As religious leader leaves New Hampshire Hospital, plans for her position unclear

Last modified: 1/5/2015 12:50:57 AM
For the last six years, Rachael Keefe has been there for patients – and staff – at New Hampshire Hospital in Concord with prayers, with answers to questions about spirituality, with a simple reassurance that they were not alone and there was a reason not to lose hope. As the institution’s chaplain, its lone religious staff member for the last several years, she was able to offer her own kind of therapy to those seeking recovery from serious mental illness.

“Spiritual care is essential to anyone’s well-being,” Keefe said. “When you’re in an acute psychiatric crisis, having someone who can offer hope – at its core, that’s what we do – is essential.”

Last month, Keefe accepted a new position with the United Church of Christ in Minneapolis, where she started work this week. Hospital officials have not yet decided how, or whether, they will replace her. Chief Executive Officer Robert MacLeod said the hospital is using Keefe’s departure as an opportunity to reassess whether it will take a different approach to religious offerings moving forward. In the past, the hospital has partnered with some local clergy to fill in leading its weekly Sunday services as needed, and MacLeod said that will likely be the interim solution until other plans are finalized.

“It’s important to the individuals who want it, and so we’re going to be mindful of that as we move forward and try to plan how we do it here,” MacLeod said. “Her leaving here certainly is something that requires us to figure out how to move forward, and that doesn’t minimize the importance of what she did here.”

Keefe, for her part, feels strongly that her position should be filled.
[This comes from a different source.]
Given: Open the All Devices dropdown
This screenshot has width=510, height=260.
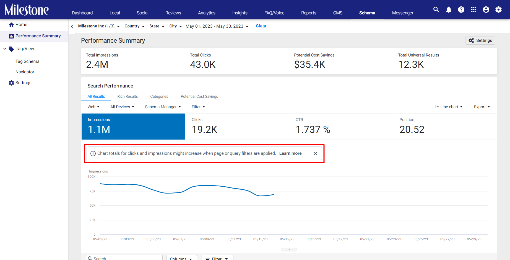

Her role as an on-site chaplain – working five days a week, full time – went beyond leading weekly Sunday services in the hospital’s small chapel. She sometimes dealt with as many as 15 patients a day, by request, providing prayer, comfort and counseling to those of all faiths. In those conversations, Keefe witnessed firsthand how significant a simple affirmation can be to patients with severe depression, schizophrenia and other mental illnesses.
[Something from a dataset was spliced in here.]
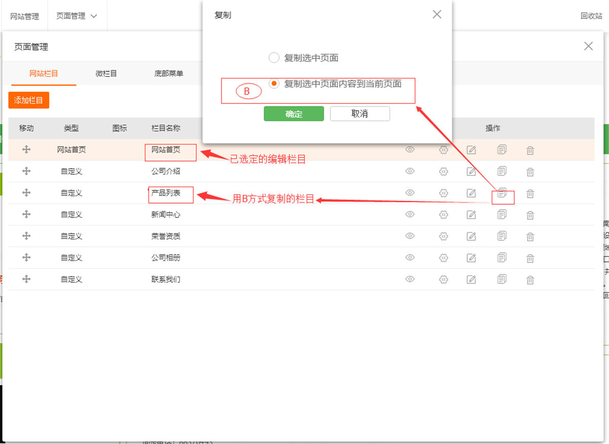The width and height of the screenshot is (609, 444).
Task: Toggle visibility eye for 新闻中心 row
Action: coord(410,214)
“When you can say, authentically, to someone who feels like their life has no value . . . ‘Your life has value – simply because you are,’ it can be a gift to that person,” Keefe said.

At other times, Keefe acted as a resource for hospital staff, helping them make sense of a patient’s religiosity. When someone is experiencing a mental health crisis, Keefe said, his or her sense of absolute moral authority – “the lines between right and wrong” – can sometimes become very rigid. Keefe has helped clinicians differentiate, for example, between instances in which a person is simply practicing a heightened devotion to religion or exhibiting a symptom of mental illness.

Keefe has also found herself working to counteract sometimes harmful assumptions about religion and mental health – the idea, for example, that someone might be mentally ill because he or she sinned.

“To have a conversation with people to help to remove some of that,” Keefe said, “it can really give people a sense that recovery is possible.”

If the hospital decides to replace Keefe, it may be a challenge to find someone who brings the specific blend of expertise in both religion and counseling. Before coming to New Hampshire Hospital, Keefe worked as a parish pastor and a pastoral psychotherapist. The job at the hospital, she said, offered an environment where she could blend both of those roles together.

In recent years, Keefe’s work to bridge the divide between mental health and spirituality has extended beyond the hospital. She has conducted workshops and offered assistance to local clergy around issues of mental illness.

Keefe is not the only one who would like to see her role live on at the hospital. Ken Norton, executive director of the National Alliance on Mental Illness New Hampshire, said he also hopes the hospital retains someone as an “embedded” religious resource. Such a presence is not only valuable for patients, he pointed out, but also for hospital staff. Working at the hospital, he said, is “extremely demanding” for many reasons – the pressure around admitting and discharging patients, and the presence of occasional tragedies such as suicides or deaths due to medical conditions, to name a few.

“Having a pastoral counselor or spiritual leader allows for those needs to be met and more easily accessed than if it were folks coming in from the community,” Norton said.

And while the mental health community has occasionally underestimated the importance of spirituality, Norton said he has since realized the power of integrating religion as needed into someone’s treatment for mental illness.

“What I’ve come to learn, on many different levels, is that there’s many different paths to recovery,” Norton said. “There’s the traditional medical model, medications, paying attention to physical health, exercise, diet, nutrition – and certainly spirituality is one of those key components for people.”